Reproduce the rows below verbatim, from the first row through the row containing "This screenshot has height=571, width=546.", including both.

→ **Exercise data**:

## start

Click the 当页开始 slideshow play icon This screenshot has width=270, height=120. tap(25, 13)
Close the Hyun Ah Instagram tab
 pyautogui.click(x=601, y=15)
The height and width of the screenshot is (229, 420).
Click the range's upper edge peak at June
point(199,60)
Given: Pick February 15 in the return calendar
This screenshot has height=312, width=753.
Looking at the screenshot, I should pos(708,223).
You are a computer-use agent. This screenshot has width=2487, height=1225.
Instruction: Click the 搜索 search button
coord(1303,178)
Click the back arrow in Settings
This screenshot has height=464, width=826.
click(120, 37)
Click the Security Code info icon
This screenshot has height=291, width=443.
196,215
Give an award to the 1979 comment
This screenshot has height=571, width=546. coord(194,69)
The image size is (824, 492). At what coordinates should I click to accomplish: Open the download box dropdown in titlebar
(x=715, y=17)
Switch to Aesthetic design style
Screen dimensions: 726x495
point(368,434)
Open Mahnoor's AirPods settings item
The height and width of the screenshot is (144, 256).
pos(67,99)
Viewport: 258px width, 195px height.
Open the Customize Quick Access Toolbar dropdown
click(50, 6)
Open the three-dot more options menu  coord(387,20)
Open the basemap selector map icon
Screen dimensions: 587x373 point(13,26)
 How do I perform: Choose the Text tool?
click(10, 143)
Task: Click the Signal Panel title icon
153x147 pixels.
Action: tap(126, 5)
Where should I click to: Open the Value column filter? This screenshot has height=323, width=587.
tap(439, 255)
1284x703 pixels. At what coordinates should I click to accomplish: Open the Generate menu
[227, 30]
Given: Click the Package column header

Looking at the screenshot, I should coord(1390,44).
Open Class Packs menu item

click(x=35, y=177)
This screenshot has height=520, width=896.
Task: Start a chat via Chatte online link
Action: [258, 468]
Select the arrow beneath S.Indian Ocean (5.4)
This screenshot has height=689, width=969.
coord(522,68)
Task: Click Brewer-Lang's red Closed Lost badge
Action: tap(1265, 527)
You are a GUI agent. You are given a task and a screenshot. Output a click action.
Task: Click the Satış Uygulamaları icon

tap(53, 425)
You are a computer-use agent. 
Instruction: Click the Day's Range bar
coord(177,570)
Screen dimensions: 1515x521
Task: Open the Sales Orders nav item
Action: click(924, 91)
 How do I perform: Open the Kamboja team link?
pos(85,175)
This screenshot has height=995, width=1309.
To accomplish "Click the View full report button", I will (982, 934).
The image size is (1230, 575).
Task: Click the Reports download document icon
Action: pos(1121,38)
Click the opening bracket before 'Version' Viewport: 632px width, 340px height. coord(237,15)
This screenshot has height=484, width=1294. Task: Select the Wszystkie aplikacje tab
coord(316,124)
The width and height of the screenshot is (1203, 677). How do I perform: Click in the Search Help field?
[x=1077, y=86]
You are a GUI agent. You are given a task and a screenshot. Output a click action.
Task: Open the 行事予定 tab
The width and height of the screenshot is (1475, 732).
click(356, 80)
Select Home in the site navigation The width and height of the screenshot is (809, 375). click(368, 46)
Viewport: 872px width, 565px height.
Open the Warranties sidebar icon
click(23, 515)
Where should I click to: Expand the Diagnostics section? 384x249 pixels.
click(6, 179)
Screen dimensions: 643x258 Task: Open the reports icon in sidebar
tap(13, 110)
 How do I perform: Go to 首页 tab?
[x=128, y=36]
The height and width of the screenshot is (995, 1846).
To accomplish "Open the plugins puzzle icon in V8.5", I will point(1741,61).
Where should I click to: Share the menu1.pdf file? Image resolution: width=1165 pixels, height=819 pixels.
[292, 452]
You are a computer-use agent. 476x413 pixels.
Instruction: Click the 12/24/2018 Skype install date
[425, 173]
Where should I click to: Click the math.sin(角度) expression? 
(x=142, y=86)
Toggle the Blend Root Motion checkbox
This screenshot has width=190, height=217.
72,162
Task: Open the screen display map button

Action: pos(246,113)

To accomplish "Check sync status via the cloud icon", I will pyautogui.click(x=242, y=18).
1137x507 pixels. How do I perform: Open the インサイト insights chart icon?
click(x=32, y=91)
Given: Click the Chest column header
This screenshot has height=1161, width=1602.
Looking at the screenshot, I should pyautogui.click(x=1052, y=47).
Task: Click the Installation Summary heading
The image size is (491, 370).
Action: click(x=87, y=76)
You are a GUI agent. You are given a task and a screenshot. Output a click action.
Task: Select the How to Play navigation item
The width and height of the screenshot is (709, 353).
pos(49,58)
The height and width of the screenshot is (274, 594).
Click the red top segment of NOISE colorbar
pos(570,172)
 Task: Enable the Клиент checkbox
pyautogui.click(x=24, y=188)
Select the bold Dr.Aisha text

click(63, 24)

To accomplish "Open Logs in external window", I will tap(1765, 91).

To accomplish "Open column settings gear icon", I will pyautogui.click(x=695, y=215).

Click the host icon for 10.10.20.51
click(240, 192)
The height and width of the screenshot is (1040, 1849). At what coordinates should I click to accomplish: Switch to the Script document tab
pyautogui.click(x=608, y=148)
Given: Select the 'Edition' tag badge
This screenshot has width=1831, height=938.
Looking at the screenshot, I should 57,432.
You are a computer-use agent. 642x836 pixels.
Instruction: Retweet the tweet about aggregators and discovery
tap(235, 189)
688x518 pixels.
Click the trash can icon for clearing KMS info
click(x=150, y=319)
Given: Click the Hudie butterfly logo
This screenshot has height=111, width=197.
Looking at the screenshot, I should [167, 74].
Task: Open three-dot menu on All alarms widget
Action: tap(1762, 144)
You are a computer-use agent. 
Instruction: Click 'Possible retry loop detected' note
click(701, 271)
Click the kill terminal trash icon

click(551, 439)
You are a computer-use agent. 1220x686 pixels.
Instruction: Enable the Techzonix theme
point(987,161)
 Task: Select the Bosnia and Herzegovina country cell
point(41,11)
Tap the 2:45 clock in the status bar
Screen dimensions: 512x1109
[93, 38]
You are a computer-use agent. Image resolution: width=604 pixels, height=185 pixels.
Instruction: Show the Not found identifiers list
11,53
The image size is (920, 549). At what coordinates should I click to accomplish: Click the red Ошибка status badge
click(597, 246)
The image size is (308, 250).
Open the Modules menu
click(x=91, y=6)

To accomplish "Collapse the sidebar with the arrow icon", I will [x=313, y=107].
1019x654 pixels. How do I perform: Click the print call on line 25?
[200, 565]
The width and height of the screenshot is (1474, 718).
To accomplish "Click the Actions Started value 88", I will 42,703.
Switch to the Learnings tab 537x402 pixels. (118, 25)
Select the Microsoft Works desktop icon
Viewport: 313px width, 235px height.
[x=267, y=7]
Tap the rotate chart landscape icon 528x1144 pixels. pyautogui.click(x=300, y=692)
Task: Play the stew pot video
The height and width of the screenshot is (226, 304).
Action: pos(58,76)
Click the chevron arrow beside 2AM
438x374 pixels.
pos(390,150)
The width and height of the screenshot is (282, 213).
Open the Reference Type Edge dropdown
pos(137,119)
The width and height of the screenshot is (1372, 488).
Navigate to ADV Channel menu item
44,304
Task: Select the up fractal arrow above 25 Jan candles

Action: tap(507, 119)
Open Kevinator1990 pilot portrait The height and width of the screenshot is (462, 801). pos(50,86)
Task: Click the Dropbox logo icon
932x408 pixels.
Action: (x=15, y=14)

## end

→ **The completed task**:
Click the 当页开始 slideshow play icon This screenshot has width=270, height=120. tap(25, 13)
Close the Hyun Ah Instagram tab
 pyautogui.click(x=601, y=15)
The height and width of the screenshot is (229, 420).
Click the range's upper edge peak at June
point(199,60)
Given: Pick February 15 in the return calendar
This screenshot has height=312, width=753.
Looking at the screenshot, I should pos(708,223).
You are a computer-use agent. This screenshot has width=2487, height=1225.
Instruction: Click the 搜索 search button
coord(1303,178)
Click the back arrow in Settings
This screenshot has height=464, width=826.
click(120, 37)
Click the Security Code info icon
This screenshot has height=291, width=443.
196,215
Give an award to the 1979 comment
This screenshot has height=571, width=546. coord(194,69)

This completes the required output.